M. Routledge : Stéphane Tardif, en ce qui concerne les obligations de communiquer des informations financières prévues par la ligne directrice B-15...

M. Tardif : Merci, monsieur le surintendant.

M. Routledge : ... à quel point sont-elles exigeantes?

M. Tardif : Sénateur, les obligations du BSIF en matière de communication des informations financières sont conformes aux normes internationales et nationales reconnues, telles que celles du Groupe de travail sur l’information financière relative aux changements climatiques. Nous sommes en train de mettre à jour ces exigences afin qu’elles coïncident avec les normes internationales de développement durable récemment publiées qui font partie des IFRS. Dans de nombreux cas, les institutions financières, y compris les banques et les compagnies d’assurance, harmonisent déjà leurs informations publiques avec ces cadres, et bon nombre d’entre elles le font volontairement.

Ce que la ligne directrice B-15 tente de faire, c’est simplement de fournir à l’ensemble de nos institutions financières un niveau de normalisation pour répondre à cette exigence minimale. Il ne s’agit plus seulement de certaines institutions qui le font volontairement; c’est maintenant obligatoire. Nous avons maintenant des obligations de communiquer la définition de notre stratégie, nos plans de transition, le rôle de nos conseils d’administration et les portées 1, 2 et 3. Ces portées sont des paramètres quantifiables que les institutions devront commencer à calculer, ce que bon nombre d’entre elles ont déjà commencé à faire.

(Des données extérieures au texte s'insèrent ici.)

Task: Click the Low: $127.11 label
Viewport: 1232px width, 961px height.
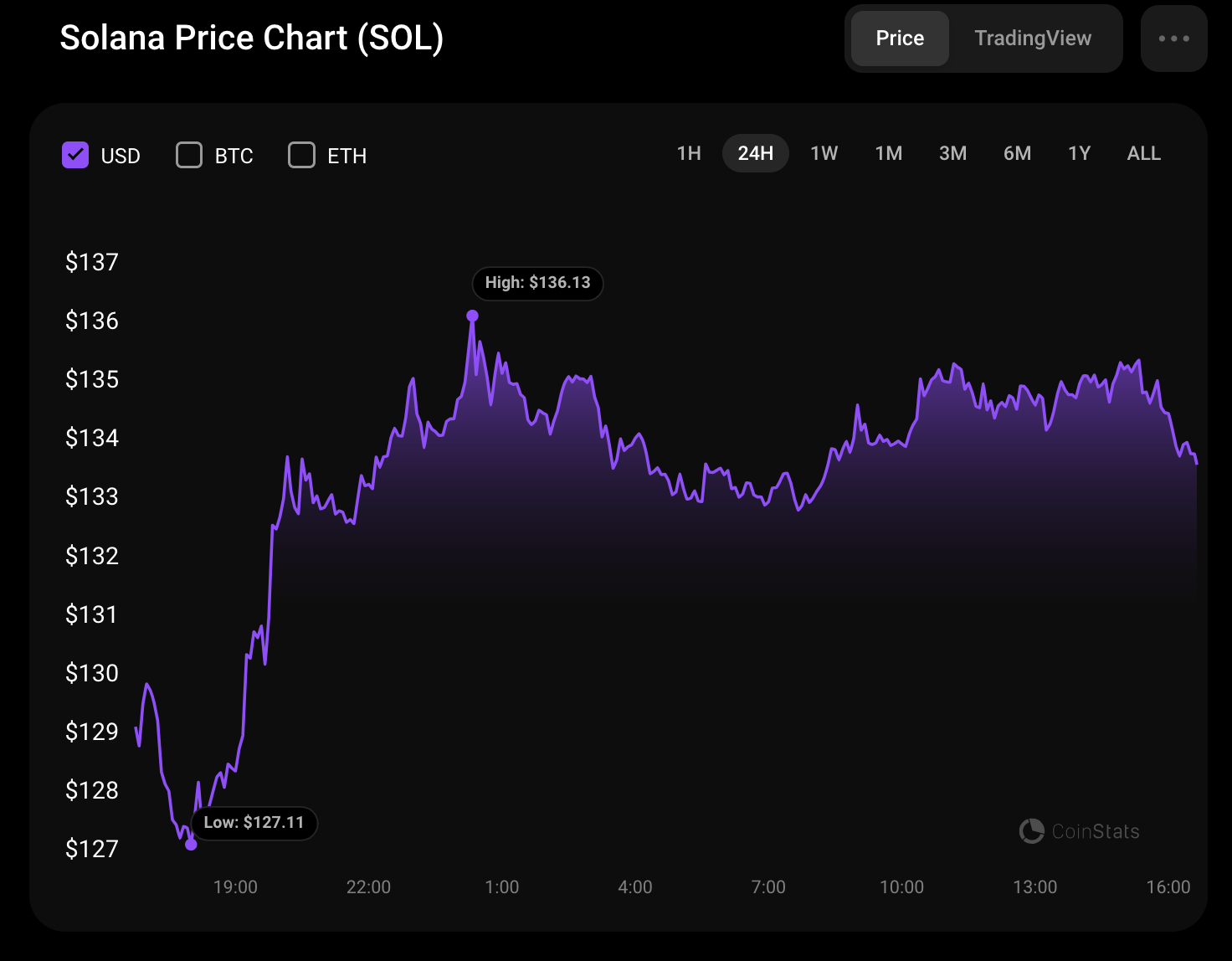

La réponse courte à votre question, c’est qu’il ne s’agit pas de nouvelles obligations. Ce sont des obligations qui ont été bien promulguées et bien comprises par le secteur des services financiers, à l’échelle nationale et mondiale. J’espère que cela répond à votre question.

Le sénateur Yussuff : Dans une certaine mesure. J’entends par là que je n’ai pas compris à quel point elles doivent être prescriptives.

M. Tardif : Je suis désolé. La ligne directrice B-15 comprend des prescriptions, notamment en ce qui concerne les mesures quantifiables. Les portées 1, 2 et 3 sont prescriptives, mais il s’agit de normes applicables dans le monde entier.

Le sénateur Yussuff : À l’échelle fédérale, le BSIF est l’organisme de réglementation pour un grand nombre de régimes de retraite. Les compagnies d’assurance ne sont pas réglementées par le gouvernement fédéral parce qu’elles sont en grande partie provinciales. Tout dépend de l’endroit où elles sont enregistrées. Vous pourriez peut-être m’éclairer à cet égard. Quel degré de contrôle exercez-vous sur les compagnies d’assurance? Quel est au juste ce degré? De même, quel contrôle exercez-vous sur les régimes de retraite fédéraux, qui relèvent de votre compétence, en ce qui concerne le risque climatique?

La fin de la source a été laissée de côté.